Valeria Luiselli's 'The Story of My Teeth' is a collision of storytelling, lying and art.

It's quite possible you haven't heard of Luiselli; born in Mexico (and raised in the U.S., Costa Rica, South Korea and South Africa), she usually writes in Spanish, and her books are published in translation by the small, independent Coffee House Press. She is, however, breaking through: Her novel "Faces in the Crowd" won the L.A. Times' Art Seidenbaum Prize for First Fiction in April, and she was named one of the National Book Foundation's 5 Under 35 for 2014. Today Luiselli lives in New York, making her a greater presence to American readers.

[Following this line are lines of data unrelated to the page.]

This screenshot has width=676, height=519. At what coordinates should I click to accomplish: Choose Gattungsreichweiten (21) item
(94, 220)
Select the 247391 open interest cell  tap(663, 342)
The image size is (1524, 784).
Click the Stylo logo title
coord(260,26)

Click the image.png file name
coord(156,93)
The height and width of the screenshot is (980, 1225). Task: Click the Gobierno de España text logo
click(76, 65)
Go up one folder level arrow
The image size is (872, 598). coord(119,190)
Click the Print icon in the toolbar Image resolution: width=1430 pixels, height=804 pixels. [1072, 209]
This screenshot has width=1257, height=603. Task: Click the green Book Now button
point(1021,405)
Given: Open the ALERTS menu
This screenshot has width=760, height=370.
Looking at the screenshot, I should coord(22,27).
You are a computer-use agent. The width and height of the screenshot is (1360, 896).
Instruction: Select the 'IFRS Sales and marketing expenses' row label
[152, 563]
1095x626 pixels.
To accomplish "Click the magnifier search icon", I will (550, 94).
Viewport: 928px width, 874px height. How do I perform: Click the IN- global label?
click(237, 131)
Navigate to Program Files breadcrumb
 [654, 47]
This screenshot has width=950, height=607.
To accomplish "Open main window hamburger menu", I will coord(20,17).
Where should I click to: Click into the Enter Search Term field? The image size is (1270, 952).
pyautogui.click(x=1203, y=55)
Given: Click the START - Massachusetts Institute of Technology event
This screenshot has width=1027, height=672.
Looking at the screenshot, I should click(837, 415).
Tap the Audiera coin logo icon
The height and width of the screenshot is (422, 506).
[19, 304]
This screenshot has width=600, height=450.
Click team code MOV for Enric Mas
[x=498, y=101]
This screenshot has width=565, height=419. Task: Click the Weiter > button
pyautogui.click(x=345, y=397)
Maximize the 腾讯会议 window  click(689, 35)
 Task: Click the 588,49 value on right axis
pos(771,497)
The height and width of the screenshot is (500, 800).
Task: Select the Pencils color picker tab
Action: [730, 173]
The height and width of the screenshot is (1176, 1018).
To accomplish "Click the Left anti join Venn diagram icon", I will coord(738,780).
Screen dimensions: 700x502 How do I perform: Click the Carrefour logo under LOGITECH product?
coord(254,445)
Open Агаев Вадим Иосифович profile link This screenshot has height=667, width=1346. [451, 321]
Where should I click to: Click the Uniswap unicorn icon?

“The Story of My Teeth" is a destabilizing read, a puzzle of a novel that at first seems explicable enough. Each successive chapter reveals new aspects and dimensions to the tale, giving the story new shapes and forms. When the book closes with a description that seems to fit all the parts in place, it's satisfying yet appropriately mutable for a work that's spent so much time playing with truth and fiction.

And it's proof that Valeria Luiselli is one of the most exciting new writers working today.

That's a good thing for readers who will thrill to her writing, who are fond of writers like Geoff Dyer and Ben Lerner, who hybridize the real and the imagined, who smile at a semiotics inscription and for those who like thinking about the intersection of storytelling and lying and art.